Get it really cold and really dry, and shake it about
Roughly speaking, then - we here on the Reg boffinry desk are badly hampered in explaining this by having basically no idea what we're on about - in terms of everyday objects and events that we can all understand, the early universe behaved as though one had lobbed a powerful bomb into a vast hot tub filled with highly elastic microwave-emitting jelly.
As explained by the University of Chicago:
Space expanded faster than the speed of light. It sounds crazy ... gravity waves rippled through the very fabric of space-time itself ... gravity waves that alternatively compressed and expanded space, first in one direction, then another ...
Seeking to make things a bit clearer, Chicago Physics prof Bruce Winstein explains: "These gravity waves have been called the smoking gun of inflation." That's universe inflation, not economic.
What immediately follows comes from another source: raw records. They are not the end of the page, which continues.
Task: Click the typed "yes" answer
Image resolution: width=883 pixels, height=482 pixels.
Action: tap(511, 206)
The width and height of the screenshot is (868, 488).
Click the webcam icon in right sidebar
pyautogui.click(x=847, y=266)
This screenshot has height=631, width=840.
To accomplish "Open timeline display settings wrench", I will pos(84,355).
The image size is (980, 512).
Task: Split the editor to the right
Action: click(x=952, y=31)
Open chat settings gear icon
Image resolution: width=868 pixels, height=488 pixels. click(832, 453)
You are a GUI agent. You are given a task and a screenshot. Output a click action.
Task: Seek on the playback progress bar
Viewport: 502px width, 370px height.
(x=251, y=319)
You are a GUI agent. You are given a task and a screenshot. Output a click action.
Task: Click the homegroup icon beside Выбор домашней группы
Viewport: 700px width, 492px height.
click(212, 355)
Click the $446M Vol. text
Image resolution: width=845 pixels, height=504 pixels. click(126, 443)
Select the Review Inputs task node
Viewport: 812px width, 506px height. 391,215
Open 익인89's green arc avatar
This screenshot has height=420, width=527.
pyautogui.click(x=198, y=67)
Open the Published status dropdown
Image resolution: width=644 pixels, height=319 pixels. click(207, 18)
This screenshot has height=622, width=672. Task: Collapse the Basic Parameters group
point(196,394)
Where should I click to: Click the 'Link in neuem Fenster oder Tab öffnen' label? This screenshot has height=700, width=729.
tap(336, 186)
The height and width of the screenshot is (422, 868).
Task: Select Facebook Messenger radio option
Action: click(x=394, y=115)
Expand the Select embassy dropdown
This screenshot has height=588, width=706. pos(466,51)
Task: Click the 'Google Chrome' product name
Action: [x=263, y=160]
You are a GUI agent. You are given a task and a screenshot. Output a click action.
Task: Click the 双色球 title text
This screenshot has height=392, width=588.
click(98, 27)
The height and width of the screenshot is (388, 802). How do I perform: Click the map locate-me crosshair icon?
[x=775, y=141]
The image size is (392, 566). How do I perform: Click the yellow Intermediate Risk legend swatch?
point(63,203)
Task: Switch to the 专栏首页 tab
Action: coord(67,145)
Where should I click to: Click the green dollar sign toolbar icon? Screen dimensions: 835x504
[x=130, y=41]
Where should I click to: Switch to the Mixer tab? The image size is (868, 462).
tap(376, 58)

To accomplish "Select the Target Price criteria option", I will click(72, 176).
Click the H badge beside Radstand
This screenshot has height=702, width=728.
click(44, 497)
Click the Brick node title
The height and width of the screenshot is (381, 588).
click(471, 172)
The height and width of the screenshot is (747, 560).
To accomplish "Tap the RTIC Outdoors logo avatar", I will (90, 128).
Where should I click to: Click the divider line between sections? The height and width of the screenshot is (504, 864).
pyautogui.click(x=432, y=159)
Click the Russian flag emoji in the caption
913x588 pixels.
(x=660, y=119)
Winstein is a major honcho in a physics project called QUIET. The Q and the U stand for Stokes radiation parameters, as one would expect in this context had one even an elementary grasp of the subject, and the IET bit stands for Imaging ExperimenT.
The prof and other QUIET boffins have recently deployed an array of 19 super-superchilled microwave antennae in a small shed-like box in Chile's hyper-arid Atacama desert 17,000 feet above sea level. The Martini-esque experiment is mounted on a swivelly pedestal (see pic) so as to scan the entire sky for microwave universe-inflation gravity ripple bang-afterglow gunsmoke.
Chicago Uni's experts in chilled, dry experimental modules are now racing to fit out the desert funhouse shed with hundreds more antennae. This is vital in order to steal a march on rival boffins, also seeking to find the gravwave gunsmoke with their radiotelescope, situated at the Amundsen-Scott scientific South Pole stilt base. The Chicago desert-antenna swivel-shed team hope to have their enhanced universe-ripple probe online by June.
"No one can say what the best approach is right now," says Winstein, evidently a true sportsman, "but ... ours is different from most of the others. It's very exciting to be in this game."